Rebuilding the Spine
"Every year there is a theme at the Society for Neuroscience meeting," says Cohen. "This year was the year of the stem cell."
Stem cells are perhaps our best chance at reconstructing a damaged spinal cord. Human safety trials have been done with fetal cell transplants, but few of those cells turn into neurons. Acorda's proposed solution involves their patented stem cells that produce only neurons.
To promote growth and re-myelination, others have transplanted Schwann cells (the PNS equivalent of oligodendrocytes). Unfortunately, Schwann cells and oligodendrocytes erect an inhibitory barrier when they encounter each other. Olfactory ensheathing cells may be the answer, as these cells guide regenerating olfactory neurons from the PNS into the brain. Early transplants look promising, although the migration of the transplanted cells encourages some researchers and alarms others.
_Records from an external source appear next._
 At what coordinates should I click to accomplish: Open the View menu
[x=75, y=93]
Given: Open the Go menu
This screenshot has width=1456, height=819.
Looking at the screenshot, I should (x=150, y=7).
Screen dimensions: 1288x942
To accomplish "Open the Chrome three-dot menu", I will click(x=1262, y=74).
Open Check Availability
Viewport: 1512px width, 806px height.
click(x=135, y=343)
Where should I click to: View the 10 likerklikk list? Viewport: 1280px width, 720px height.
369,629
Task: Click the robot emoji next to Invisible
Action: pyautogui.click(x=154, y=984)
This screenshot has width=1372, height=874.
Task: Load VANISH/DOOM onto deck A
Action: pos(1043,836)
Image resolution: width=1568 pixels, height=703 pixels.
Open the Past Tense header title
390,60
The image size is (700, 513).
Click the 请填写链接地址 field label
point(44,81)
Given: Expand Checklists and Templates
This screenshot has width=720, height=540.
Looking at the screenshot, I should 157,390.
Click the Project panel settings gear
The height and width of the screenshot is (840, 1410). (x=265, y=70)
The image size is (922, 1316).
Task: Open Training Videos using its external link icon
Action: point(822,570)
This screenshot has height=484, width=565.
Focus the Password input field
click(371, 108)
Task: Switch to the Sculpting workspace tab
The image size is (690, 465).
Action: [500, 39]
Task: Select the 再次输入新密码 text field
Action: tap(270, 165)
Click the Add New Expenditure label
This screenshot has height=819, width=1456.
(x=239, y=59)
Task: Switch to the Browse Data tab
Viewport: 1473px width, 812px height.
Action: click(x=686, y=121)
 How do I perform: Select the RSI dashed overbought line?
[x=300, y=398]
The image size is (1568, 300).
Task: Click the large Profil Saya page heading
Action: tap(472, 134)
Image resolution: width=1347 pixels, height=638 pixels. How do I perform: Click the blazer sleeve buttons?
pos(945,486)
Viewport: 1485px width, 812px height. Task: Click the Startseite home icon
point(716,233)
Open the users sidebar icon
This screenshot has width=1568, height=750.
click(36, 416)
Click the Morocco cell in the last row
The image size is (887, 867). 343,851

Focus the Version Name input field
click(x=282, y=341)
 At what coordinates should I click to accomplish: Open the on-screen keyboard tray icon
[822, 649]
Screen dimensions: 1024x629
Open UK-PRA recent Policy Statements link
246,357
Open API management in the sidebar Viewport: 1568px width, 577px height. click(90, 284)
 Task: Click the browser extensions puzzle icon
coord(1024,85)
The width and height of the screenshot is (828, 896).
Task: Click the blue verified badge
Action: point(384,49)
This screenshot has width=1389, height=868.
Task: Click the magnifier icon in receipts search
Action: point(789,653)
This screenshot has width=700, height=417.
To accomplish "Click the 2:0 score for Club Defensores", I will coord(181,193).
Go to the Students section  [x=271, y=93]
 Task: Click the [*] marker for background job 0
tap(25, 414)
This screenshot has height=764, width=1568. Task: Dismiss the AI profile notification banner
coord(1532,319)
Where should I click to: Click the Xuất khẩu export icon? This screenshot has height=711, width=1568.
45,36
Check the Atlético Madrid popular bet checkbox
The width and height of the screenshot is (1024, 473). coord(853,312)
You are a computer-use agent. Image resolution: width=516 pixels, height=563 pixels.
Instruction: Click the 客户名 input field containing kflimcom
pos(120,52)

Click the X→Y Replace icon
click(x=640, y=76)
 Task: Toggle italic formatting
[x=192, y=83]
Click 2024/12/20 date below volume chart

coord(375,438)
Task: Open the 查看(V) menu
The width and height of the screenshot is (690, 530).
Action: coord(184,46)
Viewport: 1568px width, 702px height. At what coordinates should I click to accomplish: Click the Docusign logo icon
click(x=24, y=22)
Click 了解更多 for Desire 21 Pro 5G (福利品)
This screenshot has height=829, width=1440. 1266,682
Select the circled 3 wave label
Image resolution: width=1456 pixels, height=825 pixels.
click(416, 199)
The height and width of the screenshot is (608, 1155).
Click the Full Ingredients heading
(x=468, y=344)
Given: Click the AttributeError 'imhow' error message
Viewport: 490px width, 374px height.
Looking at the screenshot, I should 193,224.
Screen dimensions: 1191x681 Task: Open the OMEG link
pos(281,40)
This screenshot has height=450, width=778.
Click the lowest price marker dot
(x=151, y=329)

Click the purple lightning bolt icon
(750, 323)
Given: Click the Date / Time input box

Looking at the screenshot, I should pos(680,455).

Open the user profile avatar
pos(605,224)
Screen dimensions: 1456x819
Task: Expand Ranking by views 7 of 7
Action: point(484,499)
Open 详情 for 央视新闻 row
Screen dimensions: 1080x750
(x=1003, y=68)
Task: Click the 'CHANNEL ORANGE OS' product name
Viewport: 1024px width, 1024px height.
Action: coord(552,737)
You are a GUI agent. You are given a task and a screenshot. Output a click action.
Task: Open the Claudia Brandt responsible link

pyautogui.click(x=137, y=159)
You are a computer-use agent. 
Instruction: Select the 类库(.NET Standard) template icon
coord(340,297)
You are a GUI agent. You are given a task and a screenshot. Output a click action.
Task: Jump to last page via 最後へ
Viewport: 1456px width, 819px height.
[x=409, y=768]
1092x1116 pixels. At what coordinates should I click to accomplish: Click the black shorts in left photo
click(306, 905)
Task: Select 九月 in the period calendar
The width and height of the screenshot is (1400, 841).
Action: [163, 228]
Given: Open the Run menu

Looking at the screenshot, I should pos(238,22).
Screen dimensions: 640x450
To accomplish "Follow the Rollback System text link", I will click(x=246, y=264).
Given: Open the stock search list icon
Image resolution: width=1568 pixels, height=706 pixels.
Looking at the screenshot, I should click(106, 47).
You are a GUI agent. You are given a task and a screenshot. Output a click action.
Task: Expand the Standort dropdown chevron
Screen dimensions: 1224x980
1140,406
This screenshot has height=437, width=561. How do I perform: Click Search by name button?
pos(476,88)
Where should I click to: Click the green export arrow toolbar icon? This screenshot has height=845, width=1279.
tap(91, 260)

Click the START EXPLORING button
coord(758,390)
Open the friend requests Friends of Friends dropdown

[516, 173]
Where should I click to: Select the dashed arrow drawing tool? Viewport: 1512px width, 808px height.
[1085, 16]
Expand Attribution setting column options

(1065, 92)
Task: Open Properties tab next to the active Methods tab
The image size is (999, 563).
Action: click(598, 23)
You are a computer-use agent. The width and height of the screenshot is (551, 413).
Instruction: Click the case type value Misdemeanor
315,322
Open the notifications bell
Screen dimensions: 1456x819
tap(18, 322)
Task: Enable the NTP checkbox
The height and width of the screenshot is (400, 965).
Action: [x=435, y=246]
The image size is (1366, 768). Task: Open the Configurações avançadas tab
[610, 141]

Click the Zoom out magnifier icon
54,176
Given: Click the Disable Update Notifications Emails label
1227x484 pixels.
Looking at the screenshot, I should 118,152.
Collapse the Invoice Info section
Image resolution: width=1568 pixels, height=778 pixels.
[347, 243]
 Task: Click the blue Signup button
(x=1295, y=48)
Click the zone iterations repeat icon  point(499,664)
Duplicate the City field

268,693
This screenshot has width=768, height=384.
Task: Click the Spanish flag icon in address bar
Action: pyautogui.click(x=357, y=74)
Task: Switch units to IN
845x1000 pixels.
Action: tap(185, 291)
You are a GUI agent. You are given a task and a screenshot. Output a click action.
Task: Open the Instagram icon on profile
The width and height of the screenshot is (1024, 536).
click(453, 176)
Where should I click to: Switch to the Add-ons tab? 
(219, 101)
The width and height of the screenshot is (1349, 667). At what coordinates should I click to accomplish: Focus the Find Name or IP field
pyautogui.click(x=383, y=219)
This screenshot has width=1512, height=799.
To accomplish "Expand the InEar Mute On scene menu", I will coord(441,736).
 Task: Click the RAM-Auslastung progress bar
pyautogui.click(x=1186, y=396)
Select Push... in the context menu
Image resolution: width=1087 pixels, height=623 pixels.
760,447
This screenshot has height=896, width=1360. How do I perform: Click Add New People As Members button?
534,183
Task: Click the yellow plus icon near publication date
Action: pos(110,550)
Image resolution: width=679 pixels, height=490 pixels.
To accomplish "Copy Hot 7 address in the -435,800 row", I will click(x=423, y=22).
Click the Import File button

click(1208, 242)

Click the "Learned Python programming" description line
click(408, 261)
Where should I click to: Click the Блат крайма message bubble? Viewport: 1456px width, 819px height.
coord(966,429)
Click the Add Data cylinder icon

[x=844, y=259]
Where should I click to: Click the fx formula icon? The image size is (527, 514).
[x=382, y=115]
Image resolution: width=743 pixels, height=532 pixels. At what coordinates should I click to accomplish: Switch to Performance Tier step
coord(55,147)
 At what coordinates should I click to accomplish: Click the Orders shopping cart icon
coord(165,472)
Cohen describes himself as the company's "biggest skeptic" about cell
therapy. "It's very difficult to produce a reproducible therapy out of
cells," he says. "I'm wary of it." But in the end it may be the only true
answer. "If we were talking about improving on balloon angioplasty then
don't bother," he says. "But here we have a true tissue engineering problem.
It stands to reason that if we hope to solve this we have to bite the bullet
and deal with cells."
William A. Wells is a freelance science writer based in San Francisco.